Redux: WordPress Twenty-Ten Theme modifications

A while back when WordPress came out with their latest blog software version 3.0, along with a pretty decent vanilla default theme called Twenty-Ten, I wrote a long post detailing some of my attempts to modify and customize the theme.  I think initially they didn't really want people mucking with it, or maybe they just forgot to mention and fully document the proper way to do it — but whatever the case, I found some of the places in the main theme files to change color, font sizes, heading styles and quite a few other details.  I loved the basic functionality and layout of Twenty-Ten, but I didn't at all like their typographic and color choices.

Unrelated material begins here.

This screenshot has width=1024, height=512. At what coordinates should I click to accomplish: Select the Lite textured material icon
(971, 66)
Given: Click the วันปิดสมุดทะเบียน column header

This post led to more traffic to this site than my various vegetarian food recipies (esp the Chicken Dijonaise one), but the spirit of accuracy in documentation behooves me to mention that the correct way to modify any downloaded theme is to use Child Theme overrides (documented here in the official WordPress Codex).

Why 'child theme' overrides instead of just modifying the theme itself?  Because if at any future date there is an update to the theme and you download and install it, the defaults may overwrite any changes you've made.  It has the same overall effect as modifying the theme files directly, but in a way it's like the difference between adding an accessory to your car versus having a bunch of custom body- and frame-work done to it.

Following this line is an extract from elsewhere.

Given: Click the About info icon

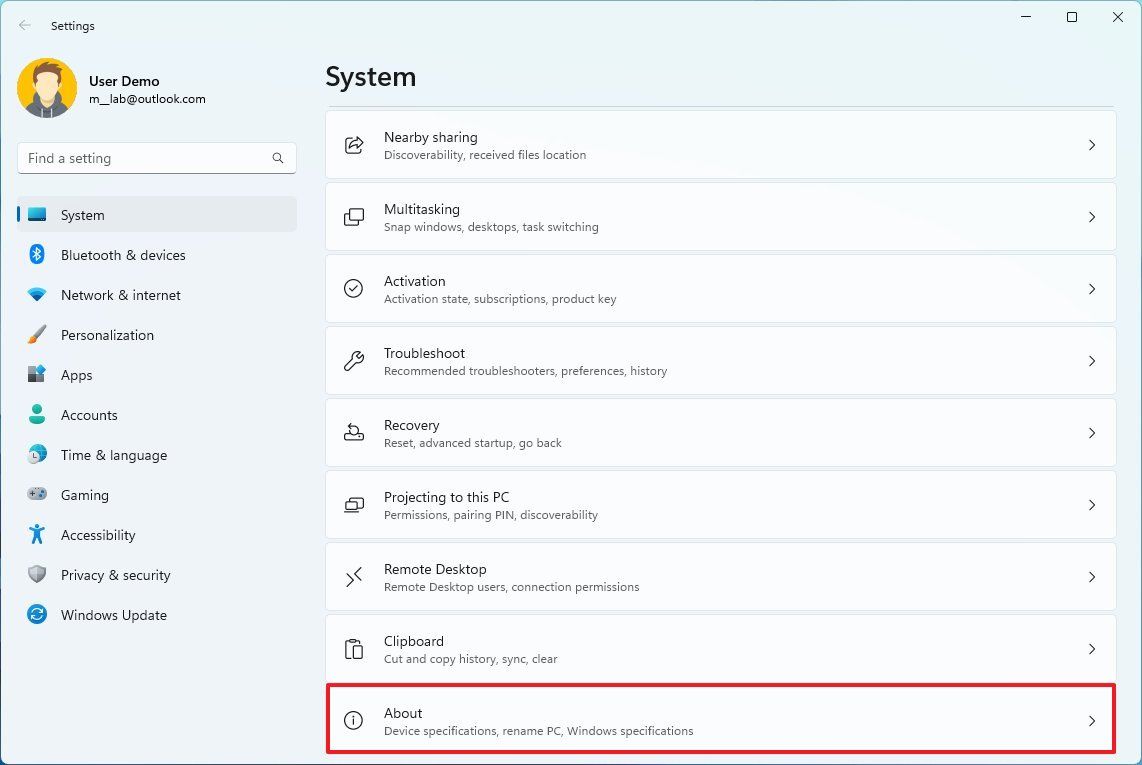Looking at the screenshot, I should point(354,720).
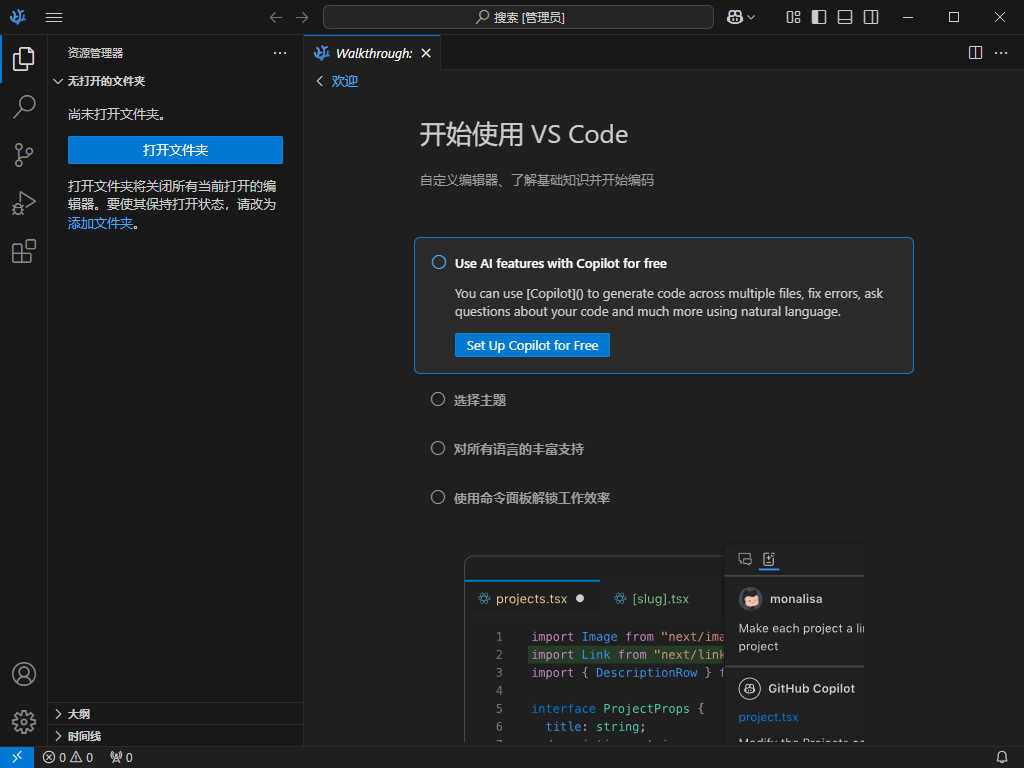The image size is (1024, 768).
Task: Click the 打开文件夹 button
Action: [x=175, y=149]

(For what it's worth, I have updated WordPress to its latest version twice (now at 3.0.3) and fortunately it hasn't overwritten my theme overrides…which I keep meaning to redo in the proper Child Theme format, but never get around to it).

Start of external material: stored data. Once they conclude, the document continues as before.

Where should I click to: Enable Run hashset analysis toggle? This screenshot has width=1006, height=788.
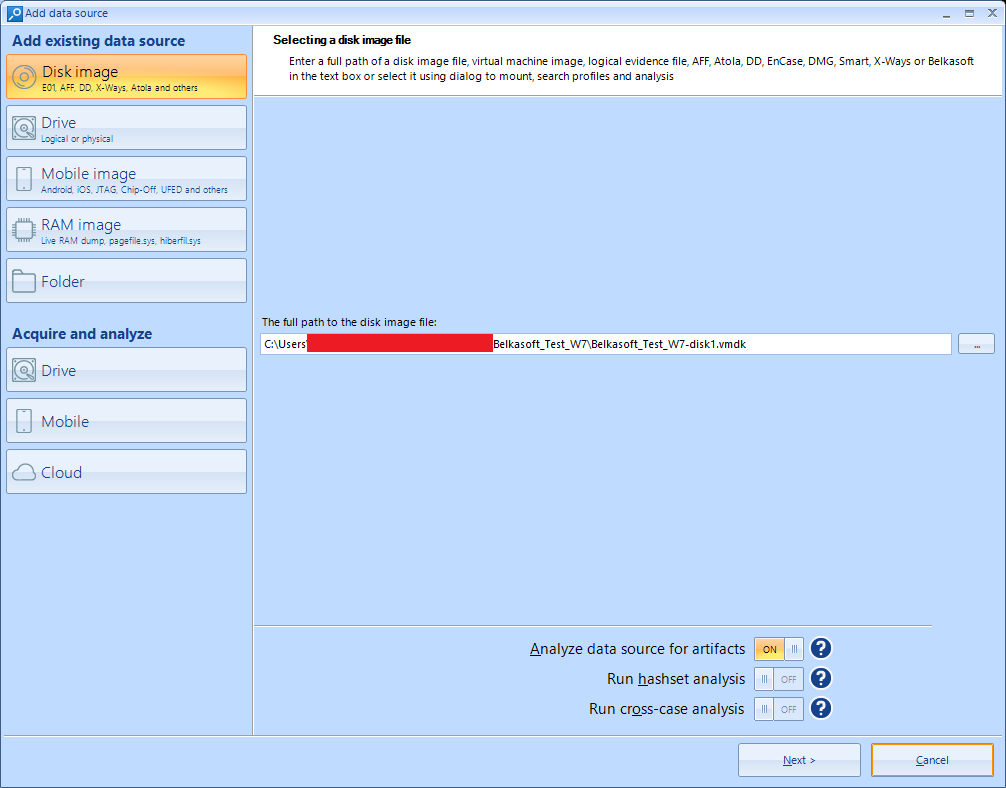tap(779, 679)
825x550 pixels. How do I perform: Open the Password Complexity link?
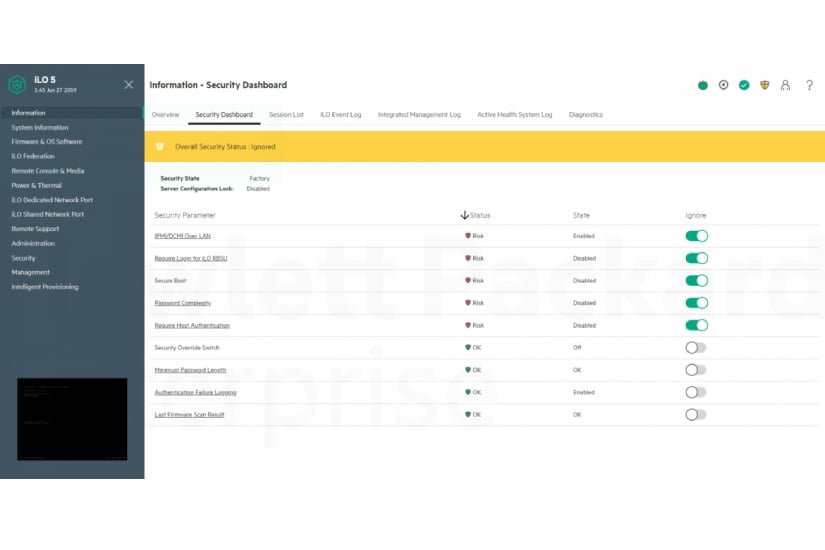[x=183, y=303]
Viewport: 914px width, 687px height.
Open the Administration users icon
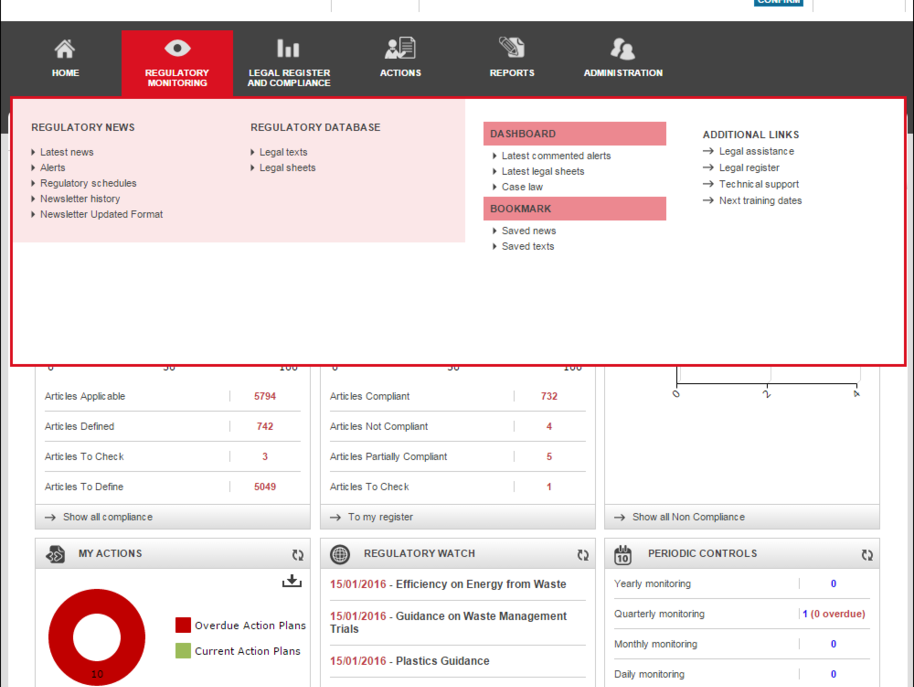pos(622,48)
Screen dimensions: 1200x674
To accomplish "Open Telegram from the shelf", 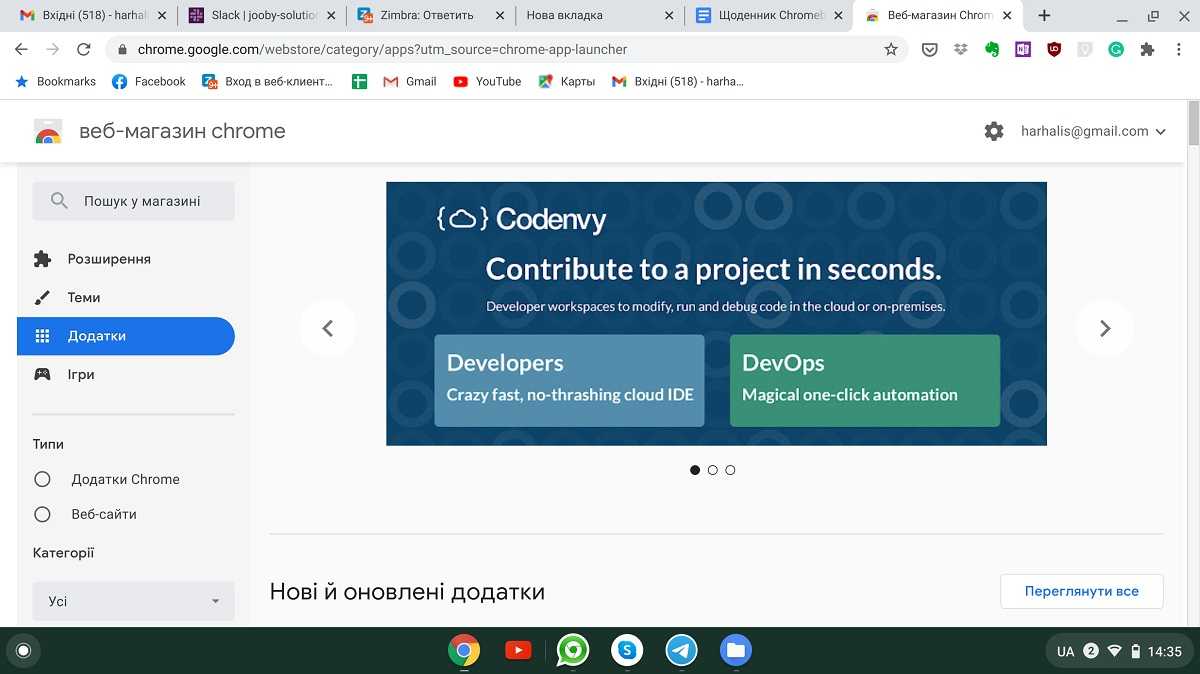I will point(682,651).
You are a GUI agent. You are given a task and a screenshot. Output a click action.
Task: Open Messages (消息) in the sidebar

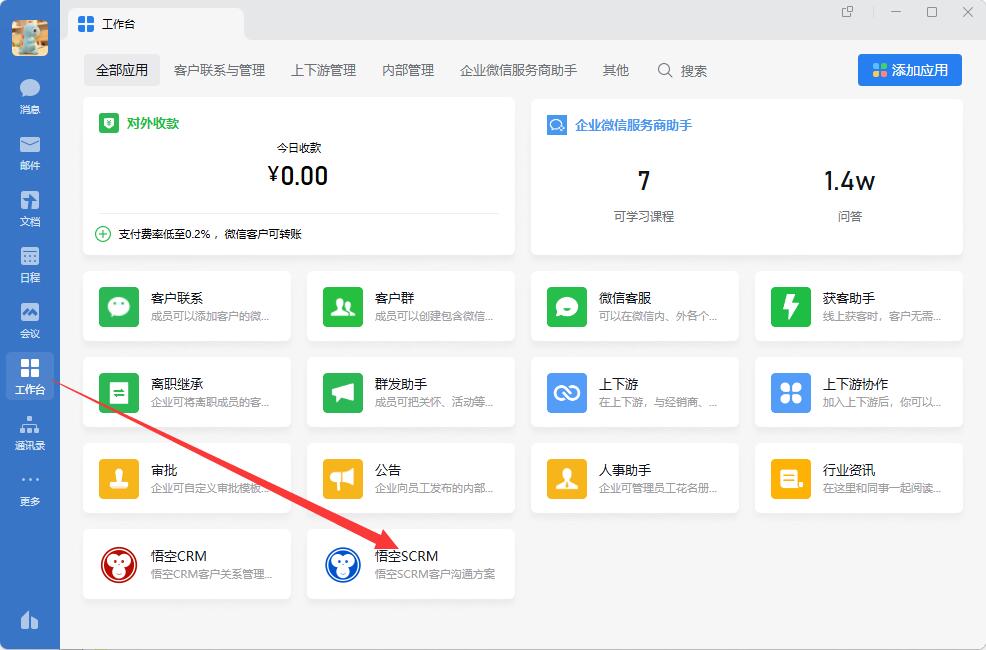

Anyway, if you're interested in some esoteric details, and some hints as to how one might go about coding those Child Theme overrides, feel free to check out that older post, but for now I've turned off comments in it.  Partly because I think some of the drive-by commenters of late still aren't grokking that the basic premise of the original post is no longer a practice I'd recommend, and partly because unregistered commenters have their comments stuck in my moderation queue for weeks at a time and I didn't want folks to think I was deliberately ignoring them.